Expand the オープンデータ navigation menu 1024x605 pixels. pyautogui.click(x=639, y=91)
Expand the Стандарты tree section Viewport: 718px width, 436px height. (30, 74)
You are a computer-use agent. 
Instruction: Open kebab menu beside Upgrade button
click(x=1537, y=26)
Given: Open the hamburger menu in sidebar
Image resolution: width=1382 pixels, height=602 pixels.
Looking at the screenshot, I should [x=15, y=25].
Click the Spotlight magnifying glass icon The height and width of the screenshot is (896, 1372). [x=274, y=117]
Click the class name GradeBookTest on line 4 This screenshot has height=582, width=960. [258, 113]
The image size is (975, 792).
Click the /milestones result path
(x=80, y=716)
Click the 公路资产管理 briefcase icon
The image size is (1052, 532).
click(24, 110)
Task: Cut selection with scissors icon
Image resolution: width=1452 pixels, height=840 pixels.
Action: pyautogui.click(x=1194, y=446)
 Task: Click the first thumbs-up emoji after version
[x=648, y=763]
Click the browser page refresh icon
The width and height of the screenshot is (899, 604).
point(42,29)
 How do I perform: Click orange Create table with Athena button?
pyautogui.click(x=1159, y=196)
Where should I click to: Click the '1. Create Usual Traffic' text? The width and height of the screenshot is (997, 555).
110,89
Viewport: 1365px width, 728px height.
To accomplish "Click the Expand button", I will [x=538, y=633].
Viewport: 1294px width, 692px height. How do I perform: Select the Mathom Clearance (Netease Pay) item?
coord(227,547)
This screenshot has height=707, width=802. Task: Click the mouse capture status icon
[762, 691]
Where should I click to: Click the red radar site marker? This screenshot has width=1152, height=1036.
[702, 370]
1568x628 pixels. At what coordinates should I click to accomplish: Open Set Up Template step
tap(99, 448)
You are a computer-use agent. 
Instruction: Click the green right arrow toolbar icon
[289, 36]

○ ○ ○

● **Work order**
Reproduce all data above, unchanged.

● **Your solution**
Expand the オープンデータ navigation menu 1024x605 pixels. pyautogui.click(x=639, y=91)
Expand the Стандарты tree section Viewport: 718px width, 436px height. (30, 74)
You are a computer-use agent. 
Instruction: Open kebab menu beside Upgrade button
click(x=1537, y=26)
Given: Open the hamburger menu in sidebar
Image resolution: width=1382 pixels, height=602 pixels.
Looking at the screenshot, I should [x=15, y=25].
Click the Spotlight magnifying glass icon The height and width of the screenshot is (896, 1372). [x=274, y=117]
Click the class name GradeBookTest on line 4 This screenshot has height=582, width=960. [258, 113]
The image size is (975, 792).
Click the /milestones result path
(x=80, y=716)
Click the 公路资产管理 briefcase icon
The image size is (1052, 532).
click(24, 110)
Task: Cut selection with scissors icon
Image resolution: width=1452 pixels, height=840 pixels.
Action: pyautogui.click(x=1194, y=446)
 Task: Click the first thumbs-up emoji after version
[x=648, y=763]
Click the browser page refresh icon
The width and height of the screenshot is (899, 604).
point(42,29)
 How do I perform: Click orange Create table with Athena button?
pyautogui.click(x=1159, y=196)
Where should I click to: Click the '1. Create Usual Traffic' text? The width and height of the screenshot is (997, 555).
110,89
Viewport: 1365px width, 728px height.
To accomplish "Click the Expand button", I will [x=538, y=633].
Viewport: 1294px width, 692px height. How do I perform: Select the Mathom Clearance (Netease Pay) item?
coord(227,547)
This screenshot has height=707, width=802. Task: Click the mouse capture status icon
[762, 691]
Where should I click to: Click the red radar site marker? This screenshot has width=1152, height=1036.
[702, 370]
1568x628 pixels. At what coordinates should I click to accomplish: Open Set Up Template step
tap(99, 448)
You are a computer-use agent. 
Instruction: Click the green right arrow toolbar icon
[289, 36]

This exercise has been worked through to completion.